The Clean Air Act was enacted by the City Council to improve health outcomes for residents. It imposes stricter limits on nitrogen oxides, sulfur dioxide, mercury and other air emissions by large incinerators.

Wheelabrator and Curtis Bay Energy, a medical waste incinerator, challenged the new law and won a favorable ruling from U.S. District Judge George L. Russell III.

Russell said the law undermined the authority of state and federal governments to regulate air pollution. Wheelabrator has said it would be impossible to operate BRESCO profitably under the law’s emissions strictures.

Reacting to today’s news, United Workers’ Greg Sawtell said he was “proud of the work everybody from the grassroots groups to our City Council did to get us here.”

But he was already looking forward to the group’s next goal, to persuade the city to end its relationship with Wheelabrator when the contract to burn Baltimore’s trash at its BRESCO facility expires on December 2021.

His group is part of a broad coalition pushing the city to adopt a Zero Waste Plan that includes expanded recycling and compost programs, paying local residents to collect the material and other programs to promote community ownership of vacant lots and the salvaging of construction and demolition materials.

“The big question is, if we’re going to leave the incinerator behind,” Sawtell said, “we need to be taking actions right now that are going to enable us to do that.”

To  Dr.
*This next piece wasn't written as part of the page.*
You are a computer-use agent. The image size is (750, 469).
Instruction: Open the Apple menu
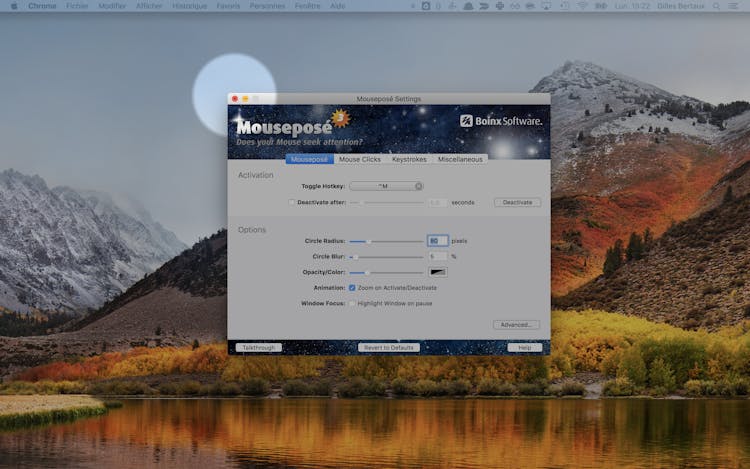tap(12, 6)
Gwen DuBois, of the Chesapeake Physicians for Social Responsibility, shutting down the incinerator is an equity issue.

“We wonder why people of color and low income people suffer more in Baltimore from from pandemics and environmental injustice, and a big part of this is we need to close BRESCO, so that people who are downwind don’t inhale this, so that children don’t get asthma,” DuBois said, speaking at a news conference before the die-in.

“It’s not fair, not right, and we don’t need incineration,” she said. “There are alternatives.”

– Louis Krauss contributed to this story.